Data Version Export API Overview
Learn more about the Data Version Export API.
Note: To use the Data Version Export API through Visier's Python connector, see Data Version Export API on Github and DV Export Script on Github.
With the Data Version (DV) Export API, you can schedule a full export for a data version or a delta export to get the differences between two data versions.
- Full export: All the tables, columns, and data version files associated with one data version. To get a full export, when scheduling a data version export job, define dataVersionNumber as the data version to export and leave baseDataVersionNumber empty.
- Delta export: The differences between two data versions, such as new tables, updated table row values, or deleted tables columns. To get a delta export, when scheduling a data version export job, define the dataVersionNumber and baseDataVersionNumber to compare.
We recommend that you schedule a DV export job and then poll the export job's status until it completes. After it completes, use the returned export ID to retrieve the exported DV details. Then, download the processed data files generated by Visier, such as data tables like Employee or Applicant.
- GET /v1alpha/data/data-version-exports/data-versions Retrieve a list of all data versions: Get all the data versions that are available to export.
- POST /v1alpha/data/data-version-exports/jobs Schedule a data version export job: Define the data version to export or two data versions to export a delta between them. The job schedules immediately and will begin when resources are available. Returns a jobUuid.
- GET /v1alpha/data/data-version-exports/jobs/{jobUuid} Retrieve a data version export job's status: Check whether the export job has completed successfully. When completed, returns an exportUuid.
- GET /v1alpha/data/data-version-exports/exports/{exportUuid} Retrieve the details of a data version export: After the export job completes, use the returned export UUID to retrieve the details of the data version export, such as the DV tables, columns, and files.
- GET /v1alpha/data/data-version-exports/exports/{exportUuid}/file/{fileId} Download a file from a data version export: Use the fileId returned by the previous endpoint to download any data tables in the data version, such as the Employee data table.
File format
Data version export files are in CSV (RFC 4180) format and compressed with gzip. The data version export generates files based on the tables in the data version, such as a file for Employee data and a different file for Applicant data.
Note: The API may export more than one file per table if:
- The table exceeds the 2GB limit.
- The export is a delta between two data versions. For delta exports, Visier separates table files into a file for new columns in dataVersionNumber and another file for columns that exist in both data versions.
Export files may have the following filenames:
- <table_name>-newColumns_part0.csv.gz: If a full export, includes all columns in the table. If a delta export, only includes new table columns in dataVersionNumber. If the table exceeds the 2GB limit, the filename for the next file is <table_name>-newColumns_part1.csv.gz, and so on.

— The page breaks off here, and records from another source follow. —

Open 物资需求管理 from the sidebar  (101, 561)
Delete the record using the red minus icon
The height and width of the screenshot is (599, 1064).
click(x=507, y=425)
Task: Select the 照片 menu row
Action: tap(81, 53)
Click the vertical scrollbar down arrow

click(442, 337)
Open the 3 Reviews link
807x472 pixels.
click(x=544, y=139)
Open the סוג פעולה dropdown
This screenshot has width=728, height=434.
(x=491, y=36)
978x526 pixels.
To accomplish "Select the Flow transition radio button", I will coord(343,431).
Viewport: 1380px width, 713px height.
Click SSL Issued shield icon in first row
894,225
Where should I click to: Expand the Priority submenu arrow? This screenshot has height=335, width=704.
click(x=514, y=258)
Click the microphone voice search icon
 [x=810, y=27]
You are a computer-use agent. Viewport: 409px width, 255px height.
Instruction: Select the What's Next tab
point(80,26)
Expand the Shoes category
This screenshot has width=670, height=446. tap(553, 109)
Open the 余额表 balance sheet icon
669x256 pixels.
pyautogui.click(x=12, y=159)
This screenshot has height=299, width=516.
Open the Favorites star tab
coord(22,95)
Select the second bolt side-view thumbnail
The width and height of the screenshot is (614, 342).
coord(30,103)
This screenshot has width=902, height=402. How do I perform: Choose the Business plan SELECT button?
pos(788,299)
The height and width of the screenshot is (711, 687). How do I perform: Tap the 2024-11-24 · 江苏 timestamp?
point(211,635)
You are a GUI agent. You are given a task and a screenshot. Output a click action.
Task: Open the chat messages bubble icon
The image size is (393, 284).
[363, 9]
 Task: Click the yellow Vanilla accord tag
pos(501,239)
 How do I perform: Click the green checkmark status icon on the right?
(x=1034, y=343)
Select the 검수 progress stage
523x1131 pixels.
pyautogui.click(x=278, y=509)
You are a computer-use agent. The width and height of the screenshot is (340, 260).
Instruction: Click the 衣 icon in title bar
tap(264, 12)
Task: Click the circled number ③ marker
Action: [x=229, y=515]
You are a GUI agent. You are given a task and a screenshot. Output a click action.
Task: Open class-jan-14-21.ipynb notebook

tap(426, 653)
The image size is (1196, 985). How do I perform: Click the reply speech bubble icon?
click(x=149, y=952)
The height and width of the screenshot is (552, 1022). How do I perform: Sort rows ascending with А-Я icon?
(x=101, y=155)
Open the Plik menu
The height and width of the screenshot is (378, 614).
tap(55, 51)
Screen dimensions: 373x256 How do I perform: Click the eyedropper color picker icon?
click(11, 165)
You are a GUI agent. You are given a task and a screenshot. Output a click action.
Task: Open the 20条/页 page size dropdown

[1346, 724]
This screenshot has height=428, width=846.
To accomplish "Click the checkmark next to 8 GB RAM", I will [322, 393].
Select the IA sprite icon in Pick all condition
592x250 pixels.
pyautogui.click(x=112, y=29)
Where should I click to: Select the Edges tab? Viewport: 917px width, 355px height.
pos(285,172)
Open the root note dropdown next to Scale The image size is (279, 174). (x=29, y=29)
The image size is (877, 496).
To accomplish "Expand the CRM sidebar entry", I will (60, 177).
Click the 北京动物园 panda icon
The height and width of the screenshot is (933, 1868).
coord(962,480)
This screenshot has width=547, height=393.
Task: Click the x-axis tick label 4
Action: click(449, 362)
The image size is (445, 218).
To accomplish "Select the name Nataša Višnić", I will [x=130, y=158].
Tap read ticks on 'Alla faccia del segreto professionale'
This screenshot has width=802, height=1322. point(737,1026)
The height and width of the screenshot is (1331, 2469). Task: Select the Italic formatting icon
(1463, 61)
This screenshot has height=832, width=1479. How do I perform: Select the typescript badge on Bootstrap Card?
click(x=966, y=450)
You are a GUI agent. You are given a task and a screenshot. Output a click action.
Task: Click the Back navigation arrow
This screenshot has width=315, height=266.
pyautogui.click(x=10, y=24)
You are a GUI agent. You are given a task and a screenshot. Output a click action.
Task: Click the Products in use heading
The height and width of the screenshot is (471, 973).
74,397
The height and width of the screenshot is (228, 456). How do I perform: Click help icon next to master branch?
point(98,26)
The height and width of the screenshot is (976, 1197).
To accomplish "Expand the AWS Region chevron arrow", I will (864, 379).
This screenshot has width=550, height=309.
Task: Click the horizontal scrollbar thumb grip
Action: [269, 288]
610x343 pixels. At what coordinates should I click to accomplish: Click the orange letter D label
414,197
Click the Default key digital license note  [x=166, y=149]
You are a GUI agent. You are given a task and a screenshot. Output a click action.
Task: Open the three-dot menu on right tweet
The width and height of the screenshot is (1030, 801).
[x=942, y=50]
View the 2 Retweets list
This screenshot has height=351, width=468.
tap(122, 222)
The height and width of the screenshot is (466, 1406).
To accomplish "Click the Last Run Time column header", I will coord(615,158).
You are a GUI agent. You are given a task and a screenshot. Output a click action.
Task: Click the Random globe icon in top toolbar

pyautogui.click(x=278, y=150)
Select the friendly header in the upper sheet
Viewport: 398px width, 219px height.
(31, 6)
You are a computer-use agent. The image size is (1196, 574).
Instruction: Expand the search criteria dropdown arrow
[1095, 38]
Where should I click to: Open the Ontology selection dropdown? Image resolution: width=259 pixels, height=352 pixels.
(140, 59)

- <table_name>_part0.csv.gz: If a delta export table has columns that exist in dataVersionNumber and baseDataVersionNumber, this file includes the common columns. Not generated for full exports. If the table exceeds the 2GB limit, the filename for the next file is <table_name>_part1.csv.gz, and so on.
Example: Let's say you exported the delta between two data versions and then downloaded the Employee table. In this example, the Employee table has new columns and common columns between data versions. The new columns data is less than 2GB, but the common columns data exceeds 5GB. The API returns the following CSVs:
- Employee-newColumns_part0.csv.gz
- Employee_part0.csv.gz
- Employee_part1.csv.gz
- Employee_part2.csv.gz
In addition to the data columns, the API generates one or both columns:
- EventIndexOnDate: If the file is for event analytic object table data, this column is part of the primary key for each event instance. This creates a unique primary key if there are multiple events on the same date for the same record, such as two events on the same day for Employee-1.
- _DiffAction_: Identifies the type of change that occurred. A change is one of:
- +: The row was inserted in the data version. In a full export, all rows are marked as +.
- -: The row was deleted since the base data version.
u: The row value was updated.
Note: In a delta export, if a column data type changed, the table indicates the original column with the previous data type was deleted (-) and a new column with the updated data type was inserted (+).
The API exports dates as millisecond timestamps; for example, the date Jan 1, 2015 UTC is exported as 1420070400000 timestamp. In the data version export details, date columns are marked as the Date data type.